REQUIREMENT =
Repeat exactly the lines of the entries below from the one with "Fanoušci (167, 1725)" through the one with "Środki czystości (88, 1628)", both ends included, and nothing else.

** EXERCISE INPUTS follows **

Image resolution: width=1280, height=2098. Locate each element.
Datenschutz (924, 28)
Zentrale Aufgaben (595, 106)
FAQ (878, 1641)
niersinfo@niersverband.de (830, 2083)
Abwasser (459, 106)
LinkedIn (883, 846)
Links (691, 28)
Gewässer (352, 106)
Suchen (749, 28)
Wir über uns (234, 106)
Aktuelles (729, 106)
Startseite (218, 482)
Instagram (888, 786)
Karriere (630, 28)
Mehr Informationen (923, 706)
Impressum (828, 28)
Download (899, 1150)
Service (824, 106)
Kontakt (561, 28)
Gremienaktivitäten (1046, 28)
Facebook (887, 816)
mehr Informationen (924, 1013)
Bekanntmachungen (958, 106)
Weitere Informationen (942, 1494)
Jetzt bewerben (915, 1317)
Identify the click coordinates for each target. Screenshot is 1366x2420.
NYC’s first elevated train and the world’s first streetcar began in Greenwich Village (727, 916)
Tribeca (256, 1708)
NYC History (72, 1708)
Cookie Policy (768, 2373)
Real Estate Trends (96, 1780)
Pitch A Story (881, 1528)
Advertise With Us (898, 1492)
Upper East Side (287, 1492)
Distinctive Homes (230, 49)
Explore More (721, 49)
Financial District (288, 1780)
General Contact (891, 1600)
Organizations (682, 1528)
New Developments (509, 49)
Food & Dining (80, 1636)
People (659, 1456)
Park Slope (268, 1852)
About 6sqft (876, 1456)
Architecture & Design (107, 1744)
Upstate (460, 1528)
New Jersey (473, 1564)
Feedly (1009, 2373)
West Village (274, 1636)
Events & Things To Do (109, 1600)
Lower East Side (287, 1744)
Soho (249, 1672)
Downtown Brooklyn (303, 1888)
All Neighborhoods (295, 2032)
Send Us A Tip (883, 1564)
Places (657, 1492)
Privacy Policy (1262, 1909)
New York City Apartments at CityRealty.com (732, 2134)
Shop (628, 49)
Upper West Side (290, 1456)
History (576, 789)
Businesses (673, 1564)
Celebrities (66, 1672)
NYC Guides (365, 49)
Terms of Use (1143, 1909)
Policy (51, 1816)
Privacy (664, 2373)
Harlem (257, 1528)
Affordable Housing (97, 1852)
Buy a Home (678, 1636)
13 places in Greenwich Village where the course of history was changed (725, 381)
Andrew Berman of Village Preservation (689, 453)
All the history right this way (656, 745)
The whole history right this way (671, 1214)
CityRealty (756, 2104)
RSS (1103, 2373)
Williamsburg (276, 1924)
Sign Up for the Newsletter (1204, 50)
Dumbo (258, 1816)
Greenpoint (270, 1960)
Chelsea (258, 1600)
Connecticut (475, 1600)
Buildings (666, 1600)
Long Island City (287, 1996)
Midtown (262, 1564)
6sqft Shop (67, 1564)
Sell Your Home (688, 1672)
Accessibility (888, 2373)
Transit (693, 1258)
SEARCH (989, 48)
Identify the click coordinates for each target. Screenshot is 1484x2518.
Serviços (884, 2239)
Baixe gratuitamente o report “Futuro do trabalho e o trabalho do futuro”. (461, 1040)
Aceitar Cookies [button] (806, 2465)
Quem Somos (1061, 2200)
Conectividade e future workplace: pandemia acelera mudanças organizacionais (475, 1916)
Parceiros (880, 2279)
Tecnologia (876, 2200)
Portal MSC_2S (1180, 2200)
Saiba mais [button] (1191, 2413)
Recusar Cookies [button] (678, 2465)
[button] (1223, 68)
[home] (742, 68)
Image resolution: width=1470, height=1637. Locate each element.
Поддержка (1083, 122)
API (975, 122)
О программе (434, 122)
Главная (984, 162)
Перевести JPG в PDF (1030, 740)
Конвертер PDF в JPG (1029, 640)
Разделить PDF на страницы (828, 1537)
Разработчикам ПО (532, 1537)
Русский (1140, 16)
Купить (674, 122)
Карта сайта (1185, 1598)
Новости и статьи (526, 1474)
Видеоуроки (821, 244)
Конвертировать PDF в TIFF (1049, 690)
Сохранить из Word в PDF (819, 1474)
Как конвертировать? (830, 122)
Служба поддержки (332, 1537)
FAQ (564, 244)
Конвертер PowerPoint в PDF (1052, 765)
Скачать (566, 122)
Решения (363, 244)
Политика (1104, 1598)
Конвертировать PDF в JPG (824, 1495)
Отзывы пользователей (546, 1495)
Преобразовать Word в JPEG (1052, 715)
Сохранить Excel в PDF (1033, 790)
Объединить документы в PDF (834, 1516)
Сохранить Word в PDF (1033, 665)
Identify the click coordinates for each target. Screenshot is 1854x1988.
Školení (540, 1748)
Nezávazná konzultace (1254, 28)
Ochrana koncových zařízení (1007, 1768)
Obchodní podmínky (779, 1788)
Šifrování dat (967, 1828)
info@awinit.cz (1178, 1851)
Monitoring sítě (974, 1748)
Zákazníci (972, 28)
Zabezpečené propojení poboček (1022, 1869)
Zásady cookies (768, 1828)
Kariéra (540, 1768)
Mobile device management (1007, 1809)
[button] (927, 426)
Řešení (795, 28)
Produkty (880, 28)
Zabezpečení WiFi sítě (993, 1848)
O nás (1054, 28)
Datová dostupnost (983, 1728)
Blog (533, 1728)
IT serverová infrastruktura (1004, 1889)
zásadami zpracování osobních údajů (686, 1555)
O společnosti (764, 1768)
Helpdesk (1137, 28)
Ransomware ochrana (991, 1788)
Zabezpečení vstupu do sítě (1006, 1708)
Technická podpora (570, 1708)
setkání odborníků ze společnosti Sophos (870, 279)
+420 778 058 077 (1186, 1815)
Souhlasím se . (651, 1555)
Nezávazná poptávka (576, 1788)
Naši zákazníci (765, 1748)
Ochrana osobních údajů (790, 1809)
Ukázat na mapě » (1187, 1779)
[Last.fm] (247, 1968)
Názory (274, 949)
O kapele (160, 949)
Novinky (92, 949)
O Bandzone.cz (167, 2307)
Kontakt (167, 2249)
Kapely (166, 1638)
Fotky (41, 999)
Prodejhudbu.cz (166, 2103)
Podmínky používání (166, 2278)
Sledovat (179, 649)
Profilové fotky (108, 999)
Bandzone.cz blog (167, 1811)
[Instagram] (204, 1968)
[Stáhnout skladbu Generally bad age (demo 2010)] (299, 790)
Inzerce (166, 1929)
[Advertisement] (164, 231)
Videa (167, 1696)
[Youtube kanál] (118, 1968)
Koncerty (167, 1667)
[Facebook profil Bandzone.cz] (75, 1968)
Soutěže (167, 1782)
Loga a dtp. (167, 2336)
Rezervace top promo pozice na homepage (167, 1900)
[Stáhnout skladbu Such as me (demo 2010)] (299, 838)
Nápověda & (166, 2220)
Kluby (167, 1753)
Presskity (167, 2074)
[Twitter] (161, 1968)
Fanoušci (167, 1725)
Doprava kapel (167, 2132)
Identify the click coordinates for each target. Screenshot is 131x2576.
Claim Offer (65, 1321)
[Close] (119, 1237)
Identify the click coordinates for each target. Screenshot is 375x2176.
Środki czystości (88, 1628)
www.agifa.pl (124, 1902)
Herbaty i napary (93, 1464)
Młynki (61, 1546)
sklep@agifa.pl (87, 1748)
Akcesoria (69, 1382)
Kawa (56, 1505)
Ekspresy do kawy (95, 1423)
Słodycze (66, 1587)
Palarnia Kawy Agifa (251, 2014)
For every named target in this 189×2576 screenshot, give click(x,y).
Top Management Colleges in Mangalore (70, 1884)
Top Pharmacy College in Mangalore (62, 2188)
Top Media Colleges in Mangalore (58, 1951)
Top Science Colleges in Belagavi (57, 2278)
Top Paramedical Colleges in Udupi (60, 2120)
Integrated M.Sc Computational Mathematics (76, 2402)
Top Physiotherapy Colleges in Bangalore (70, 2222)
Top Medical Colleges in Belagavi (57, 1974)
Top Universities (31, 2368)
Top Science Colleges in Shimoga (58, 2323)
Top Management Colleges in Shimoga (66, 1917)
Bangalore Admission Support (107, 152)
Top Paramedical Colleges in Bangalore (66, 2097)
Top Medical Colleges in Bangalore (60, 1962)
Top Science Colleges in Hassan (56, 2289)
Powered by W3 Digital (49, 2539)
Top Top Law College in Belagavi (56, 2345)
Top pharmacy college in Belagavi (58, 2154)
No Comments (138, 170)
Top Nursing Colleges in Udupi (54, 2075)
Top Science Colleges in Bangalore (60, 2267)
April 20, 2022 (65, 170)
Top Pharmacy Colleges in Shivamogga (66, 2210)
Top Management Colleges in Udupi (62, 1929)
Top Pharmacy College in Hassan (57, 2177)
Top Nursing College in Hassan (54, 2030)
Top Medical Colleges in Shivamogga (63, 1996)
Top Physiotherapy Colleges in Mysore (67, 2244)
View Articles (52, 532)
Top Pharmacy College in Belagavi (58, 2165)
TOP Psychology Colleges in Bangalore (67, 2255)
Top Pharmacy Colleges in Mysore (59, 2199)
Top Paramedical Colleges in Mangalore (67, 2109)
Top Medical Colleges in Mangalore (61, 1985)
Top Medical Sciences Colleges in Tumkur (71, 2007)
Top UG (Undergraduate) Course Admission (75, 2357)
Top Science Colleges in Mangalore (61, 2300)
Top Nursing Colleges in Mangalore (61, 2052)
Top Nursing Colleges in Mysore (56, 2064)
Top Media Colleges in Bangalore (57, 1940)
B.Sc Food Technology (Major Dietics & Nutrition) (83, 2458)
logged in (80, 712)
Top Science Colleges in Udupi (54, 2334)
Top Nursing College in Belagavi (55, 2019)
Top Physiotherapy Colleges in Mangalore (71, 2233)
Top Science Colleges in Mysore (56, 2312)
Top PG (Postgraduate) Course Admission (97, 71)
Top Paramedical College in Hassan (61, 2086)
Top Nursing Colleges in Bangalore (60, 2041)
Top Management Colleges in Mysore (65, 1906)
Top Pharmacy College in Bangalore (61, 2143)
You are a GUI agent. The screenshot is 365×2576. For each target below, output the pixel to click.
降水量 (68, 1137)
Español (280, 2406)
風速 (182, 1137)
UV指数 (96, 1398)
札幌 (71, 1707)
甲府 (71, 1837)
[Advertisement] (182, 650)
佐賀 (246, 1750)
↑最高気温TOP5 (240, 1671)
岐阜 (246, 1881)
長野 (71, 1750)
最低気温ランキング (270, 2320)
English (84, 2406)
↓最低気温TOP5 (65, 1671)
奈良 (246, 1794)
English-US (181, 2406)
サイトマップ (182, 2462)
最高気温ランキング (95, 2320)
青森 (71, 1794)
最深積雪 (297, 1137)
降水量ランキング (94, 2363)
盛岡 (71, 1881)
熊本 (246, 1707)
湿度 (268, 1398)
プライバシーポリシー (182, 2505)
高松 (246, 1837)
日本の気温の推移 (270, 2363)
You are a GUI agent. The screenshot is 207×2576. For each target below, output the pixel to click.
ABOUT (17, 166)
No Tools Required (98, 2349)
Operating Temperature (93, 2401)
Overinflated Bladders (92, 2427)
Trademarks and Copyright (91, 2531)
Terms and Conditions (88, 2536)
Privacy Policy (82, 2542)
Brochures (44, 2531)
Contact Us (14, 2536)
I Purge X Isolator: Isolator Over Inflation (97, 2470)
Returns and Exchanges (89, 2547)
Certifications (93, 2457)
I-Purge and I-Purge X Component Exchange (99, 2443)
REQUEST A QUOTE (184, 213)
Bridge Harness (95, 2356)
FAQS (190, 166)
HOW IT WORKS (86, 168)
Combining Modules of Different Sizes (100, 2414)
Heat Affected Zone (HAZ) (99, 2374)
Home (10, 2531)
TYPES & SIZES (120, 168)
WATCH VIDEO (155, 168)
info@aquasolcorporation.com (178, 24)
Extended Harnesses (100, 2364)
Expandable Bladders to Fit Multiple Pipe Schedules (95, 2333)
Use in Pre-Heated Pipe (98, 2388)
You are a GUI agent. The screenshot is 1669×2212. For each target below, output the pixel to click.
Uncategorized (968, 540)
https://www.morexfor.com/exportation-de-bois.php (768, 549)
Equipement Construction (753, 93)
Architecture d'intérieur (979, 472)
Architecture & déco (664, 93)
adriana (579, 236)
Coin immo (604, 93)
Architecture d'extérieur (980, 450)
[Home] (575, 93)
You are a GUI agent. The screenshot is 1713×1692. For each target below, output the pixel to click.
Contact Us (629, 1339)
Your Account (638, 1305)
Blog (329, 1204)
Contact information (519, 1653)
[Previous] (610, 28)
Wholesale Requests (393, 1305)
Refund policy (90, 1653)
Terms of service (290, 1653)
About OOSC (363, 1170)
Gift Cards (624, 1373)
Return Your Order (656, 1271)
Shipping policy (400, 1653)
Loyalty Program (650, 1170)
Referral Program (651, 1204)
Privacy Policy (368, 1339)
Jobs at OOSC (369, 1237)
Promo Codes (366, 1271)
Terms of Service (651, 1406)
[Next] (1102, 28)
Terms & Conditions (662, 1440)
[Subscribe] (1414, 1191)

** End of EXERCISE INPUTS **

SOLUTION BELOW =
Fanoušci (167, 1725)
Doprava kapel (167, 2132)
Identify the click coordinates for each target. Screenshot is 131x2576.
Claim Offer (65, 1321)
[Close] (119, 1237)
Identify the click coordinates for each target. Screenshot is 375x2176.
Środki czystości (88, 1628)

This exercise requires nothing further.